Chapter Five: A Name That Shouldn't Be Known

The town was too quiet when Leon arrived.

Not in the way small towns often were, where silence was simply a lack of movement. No—this was different. This was deliberate.

Shops were open, their doors propped just slightly ajar, but no one stood behind the counters. The streetlights hummed faintly, flickering in a slow, uncertain rhythm.

Leon stepped out of his car. The air was thick, charged with something unseen, something watching.

And then—

A whisper.

Not from any direction, but from everywhere at once.

"Blackwell."

Leon stilled.

It was not his first name.

It was his true one.

The name no one in this town should have known.

The street remained empty. The sound of a distant wind chime shuddered through the air, its melody sharp, discordant.

A trick, perhaps. A remnant of something old trying to unnerve him.

He had lived too long for that.

And yet—

Leon turned, gaze scanning the rooftops, the alleyways, the unseen corners where things often hid.

Nothing.

A test, then.

A warning.

But warnings meant nothing to him.

Not anymore.

---

Meanwhile, at the Carter Farm

Elena had not moved since Leon left.

The night pressed close against the windows, the trees outside swaying in a wind she could not hear.
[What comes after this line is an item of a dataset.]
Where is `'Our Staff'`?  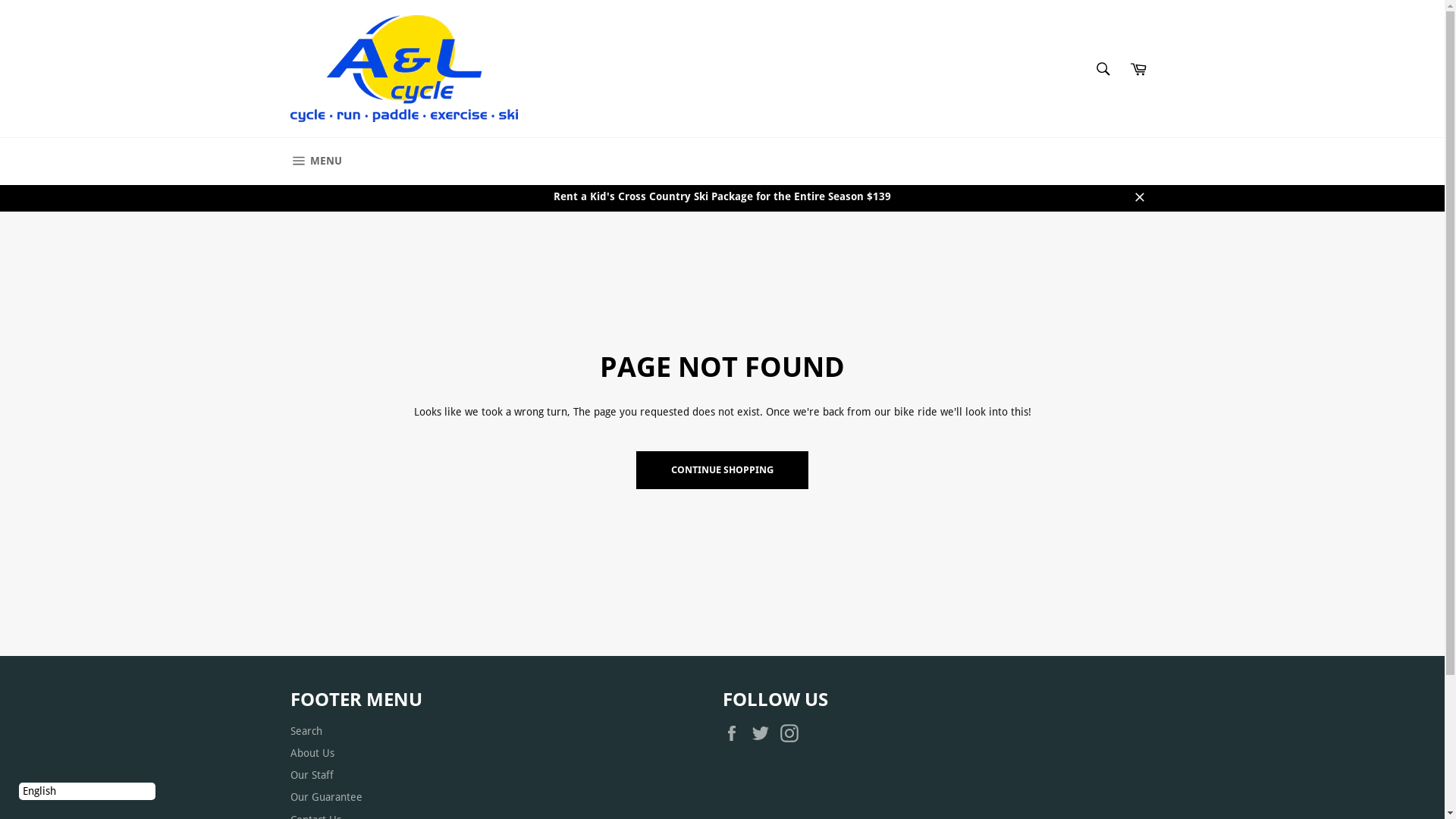
'Our Staff' is located at coordinates (310, 775).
The farmhouse walls creaked, the old wood shifting as if something unseen passed through it.

She sat at the kitchen table, an old ledger spread open before her. The pages were yellowed, the ink faded in places.

She traced a name with her fingertips. A name she had never spoken aloud.

Blackwell.

Not Leon.

The other one. The one from before.

The one they had buried.

And yet, somehow, impossibly—

He had come back.

A sharp knock at the door shattered the silence.

Elena inhaled once. Steadied herself.

Then she rose, and without hesitation—

She unlocked it.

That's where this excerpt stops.